Dataset records:
──────────
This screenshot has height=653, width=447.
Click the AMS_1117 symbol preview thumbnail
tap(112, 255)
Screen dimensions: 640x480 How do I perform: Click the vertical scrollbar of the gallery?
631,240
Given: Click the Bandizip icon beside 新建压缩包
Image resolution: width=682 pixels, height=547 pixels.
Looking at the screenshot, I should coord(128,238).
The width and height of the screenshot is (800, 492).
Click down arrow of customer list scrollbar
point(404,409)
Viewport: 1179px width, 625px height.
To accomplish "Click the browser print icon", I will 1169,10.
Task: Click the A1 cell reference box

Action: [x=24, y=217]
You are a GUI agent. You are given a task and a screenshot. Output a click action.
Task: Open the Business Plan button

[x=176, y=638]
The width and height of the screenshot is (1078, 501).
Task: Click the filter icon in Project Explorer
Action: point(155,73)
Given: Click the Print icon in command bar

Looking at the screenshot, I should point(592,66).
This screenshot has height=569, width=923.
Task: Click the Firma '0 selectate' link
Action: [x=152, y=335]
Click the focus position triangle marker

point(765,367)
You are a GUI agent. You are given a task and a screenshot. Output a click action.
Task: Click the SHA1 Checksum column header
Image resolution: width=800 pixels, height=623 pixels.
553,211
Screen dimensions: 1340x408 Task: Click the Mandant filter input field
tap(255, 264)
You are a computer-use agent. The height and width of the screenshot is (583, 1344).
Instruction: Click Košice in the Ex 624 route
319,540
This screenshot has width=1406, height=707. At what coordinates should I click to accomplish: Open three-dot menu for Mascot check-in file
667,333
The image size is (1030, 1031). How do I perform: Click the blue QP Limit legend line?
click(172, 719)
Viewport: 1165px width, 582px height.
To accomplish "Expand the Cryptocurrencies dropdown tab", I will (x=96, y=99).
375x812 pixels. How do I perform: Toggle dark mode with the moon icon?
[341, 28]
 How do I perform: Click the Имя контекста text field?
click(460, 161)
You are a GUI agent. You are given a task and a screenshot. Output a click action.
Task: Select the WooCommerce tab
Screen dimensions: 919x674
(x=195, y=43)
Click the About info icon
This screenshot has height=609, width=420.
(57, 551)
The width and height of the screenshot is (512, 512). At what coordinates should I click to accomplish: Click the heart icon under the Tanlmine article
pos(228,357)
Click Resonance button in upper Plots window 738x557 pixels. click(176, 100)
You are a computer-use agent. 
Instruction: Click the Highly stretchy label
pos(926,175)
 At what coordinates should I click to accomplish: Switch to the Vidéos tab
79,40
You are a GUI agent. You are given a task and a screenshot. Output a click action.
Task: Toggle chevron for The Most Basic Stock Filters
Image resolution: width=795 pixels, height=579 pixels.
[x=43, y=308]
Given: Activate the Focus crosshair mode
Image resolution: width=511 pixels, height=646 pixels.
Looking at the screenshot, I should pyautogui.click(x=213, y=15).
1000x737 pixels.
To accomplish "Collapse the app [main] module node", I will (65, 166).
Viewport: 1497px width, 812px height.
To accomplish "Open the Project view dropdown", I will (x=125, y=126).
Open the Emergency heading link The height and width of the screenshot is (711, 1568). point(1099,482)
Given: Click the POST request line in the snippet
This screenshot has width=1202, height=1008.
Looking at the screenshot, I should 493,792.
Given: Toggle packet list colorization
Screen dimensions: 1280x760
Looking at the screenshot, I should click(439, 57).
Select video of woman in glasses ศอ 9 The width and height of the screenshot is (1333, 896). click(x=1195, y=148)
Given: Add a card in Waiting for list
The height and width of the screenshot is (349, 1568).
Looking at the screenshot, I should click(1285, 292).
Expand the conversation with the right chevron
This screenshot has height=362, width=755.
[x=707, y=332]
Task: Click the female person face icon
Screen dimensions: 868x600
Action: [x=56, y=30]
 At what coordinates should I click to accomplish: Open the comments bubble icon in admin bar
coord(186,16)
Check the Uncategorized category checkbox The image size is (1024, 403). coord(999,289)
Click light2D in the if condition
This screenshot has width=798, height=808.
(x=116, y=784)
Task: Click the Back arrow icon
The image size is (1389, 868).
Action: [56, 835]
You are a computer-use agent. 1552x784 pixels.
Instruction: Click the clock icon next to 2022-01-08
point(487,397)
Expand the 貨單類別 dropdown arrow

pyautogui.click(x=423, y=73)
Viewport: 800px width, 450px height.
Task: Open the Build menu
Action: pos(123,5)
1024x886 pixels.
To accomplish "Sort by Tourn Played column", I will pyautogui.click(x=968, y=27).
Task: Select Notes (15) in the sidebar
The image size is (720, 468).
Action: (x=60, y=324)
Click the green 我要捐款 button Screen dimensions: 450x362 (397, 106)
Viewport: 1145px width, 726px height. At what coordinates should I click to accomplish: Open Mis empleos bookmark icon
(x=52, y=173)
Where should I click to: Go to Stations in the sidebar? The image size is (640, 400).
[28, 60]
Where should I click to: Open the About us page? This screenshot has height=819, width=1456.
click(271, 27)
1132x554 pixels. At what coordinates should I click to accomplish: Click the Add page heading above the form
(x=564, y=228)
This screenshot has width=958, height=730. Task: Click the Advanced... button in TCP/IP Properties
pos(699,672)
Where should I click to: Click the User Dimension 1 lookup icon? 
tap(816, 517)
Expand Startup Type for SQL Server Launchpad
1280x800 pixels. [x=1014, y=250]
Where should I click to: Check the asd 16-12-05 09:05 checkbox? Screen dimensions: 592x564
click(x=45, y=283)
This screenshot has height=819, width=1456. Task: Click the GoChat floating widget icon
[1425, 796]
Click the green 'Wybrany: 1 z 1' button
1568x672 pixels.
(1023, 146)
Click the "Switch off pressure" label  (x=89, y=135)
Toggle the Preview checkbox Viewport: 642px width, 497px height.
──────────
Task: Output all of the records, keeping every word exact.

Written reply:
This screenshot has height=653, width=447.
Click the AMS_1117 symbol preview thumbnail
tap(112, 255)
Screen dimensions: 640x480 How do I perform: Click the vertical scrollbar of the gallery?
631,240
Given: Click the Bandizip icon beside 新建压缩包
Image resolution: width=682 pixels, height=547 pixels.
Looking at the screenshot, I should coord(128,238).
The width and height of the screenshot is (800, 492).
Click down arrow of customer list scrollbar
point(404,409)
Viewport: 1179px width, 625px height.
To accomplish "Click the browser print icon", I will 1169,10.
Task: Click the A1 cell reference box

Action: [x=24, y=217]
You are a GUI agent. You are given a task and a screenshot. Output a click action.
Task: Open the Business Plan button

[x=176, y=638]
The width and height of the screenshot is (1078, 501).
Task: Click the filter icon in Project Explorer
Action: point(155,73)
Given: Click the Print icon in command bar

Looking at the screenshot, I should point(592,66).
This screenshot has height=569, width=923.
Task: Click the Firma '0 selectate' link
Action: [x=152, y=335]
Click the focus position triangle marker

point(765,367)
You are a GUI agent. You are given a task and a screenshot. Output a click action.
Task: Click the SHA1 Checksum column header
Image resolution: width=800 pixels, height=623 pixels.
553,211
Screen dimensions: 1340x408 Task: Click the Mandant filter input field
tap(255, 264)
You are a computer-use agent. The height and width of the screenshot is (583, 1344).
Instruction: Click Košice in the Ex 624 route
319,540
This screenshot has width=1406, height=707. At what coordinates should I click to accomplish: Open three-dot menu for Mascot check-in file
667,333
The image size is (1030, 1031). How do I perform: Click the blue QP Limit legend line?
click(172, 719)
Viewport: 1165px width, 582px height.
To accomplish "Expand the Cryptocurrencies dropdown tab", I will (x=96, y=99).
375x812 pixels. How do I perform: Toggle dark mode with the moon icon?
[341, 28]
 How do I perform: Click the Имя контекста text field?
click(460, 161)
You are a GUI agent. You are given a task and a screenshot. Output a click action.
Task: Select the WooCommerce tab
Screen dimensions: 919x674
(x=195, y=43)
Click the About info icon
This screenshot has height=609, width=420.
(57, 551)
The width and height of the screenshot is (512, 512). At what coordinates should I click to accomplish: Click the heart icon under the Tanlmine article
pos(228,357)
Click Resonance button in upper Plots window 738x557 pixels. click(176, 100)
You are a computer-use agent. 
Instruction: Click the Highly stretchy label
pos(926,175)
 At what coordinates should I click to accomplish: Switch to the Vidéos tab
79,40
You are a GUI agent. You are given a task and a screenshot. Output a click action.
Task: Toggle chevron for The Most Basic Stock Filters
Image resolution: width=795 pixels, height=579 pixels.
[x=43, y=308]
Given: Activate the Focus crosshair mode
Image resolution: width=511 pixels, height=646 pixels.
Looking at the screenshot, I should pyautogui.click(x=213, y=15).
1000x737 pixels.
To accomplish "Collapse the app [main] module node", I will (65, 166).
Viewport: 1497px width, 812px height.
To accomplish "Open the Project view dropdown", I will (x=125, y=126).
Open the Emergency heading link The height and width of the screenshot is (711, 1568). point(1099,482)
Given: Click the POST request line in the snippet
This screenshot has width=1202, height=1008.
Looking at the screenshot, I should 493,792.
Given: Toggle packet list colorization
Screen dimensions: 1280x760
Looking at the screenshot, I should click(439, 57).
Select video of woman in glasses ศอ 9 The width and height of the screenshot is (1333, 896). click(x=1195, y=148)
Given: Add a card in Waiting for list
The height and width of the screenshot is (349, 1568).
Looking at the screenshot, I should click(1285, 292).
Expand the conversation with the right chevron
This screenshot has height=362, width=755.
[x=707, y=332]
Task: Click the female person face icon
Screen dimensions: 868x600
Action: [x=56, y=30]
 At what coordinates should I click to accomplish: Open the comments bubble icon in admin bar
coord(186,16)
Check the Uncategorized category checkbox The image size is (1024, 403). coord(999,289)
Click light2D in the if condition
This screenshot has width=798, height=808.
(x=116, y=784)
Task: Click the Back arrow icon
The image size is (1389, 868).
Action: [56, 835]
You are a computer-use agent. 1552x784 pixels.
Instruction: Click the clock icon next to 2022-01-08
point(487,397)
Expand the 貨單類別 dropdown arrow

pyautogui.click(x=423, y=73)
Viewport: 800px width, 450px height.
Task: Open the Build menu
Action: pos(123,5)
1024x886 pixels.
To accomplish "Sort by Tourn Played column", I will pyautogui.click(x=968, y=27).
Task: Select Notes (15) in the sidebar
The image size is (720, 468).
Action: (x=60, y=324)
Click the green 我要捐款 button Screen dimensions: 450x362 (397, 106)
Viewport: 1145px width, 726px height. At what coordinates should I click to accomplish: Open Mis empleos bookmark icon
(x=52, y=173)
Where should I click to: Go to Stations in the sidebar? The image size is (640, 400).
[28, 60]
Where should I click to: Open the About us page? This screenshot has height=819, width=1456.
click(271, 27)
1132x554 pixels. At what coordinates should I click to accomplish: Click the Add page heading above the form
(x=564, y=228)
This screenshot has width=958, height=730. Task: Click the Advanced... button in TCP/IP Properties
pos(699,672)
Where should I click to: Click the User Dimension 1 lookup icon? 
tap(816, 517)
Expand Startup Type for SQL Server Launchpad
1280x800 pixels. [x=1014, y=250]
Where should I click to: Check the asd 16-12-05 09:05 checkbox? Screen dimensions: 592x564
click(x=45, y=283)
This screenshot has height=819, width=1456. Task: Click the GoChat floating widget icon
[1425, 796]
Click the green 'Wybrany: 1 z 1' button
1568x672 pixels.
(1023, 146)
Click the "Switch off pressure" label  (x=89, y=135)
Toggle the Preview checkbox Viewport: 642px width, 497px height.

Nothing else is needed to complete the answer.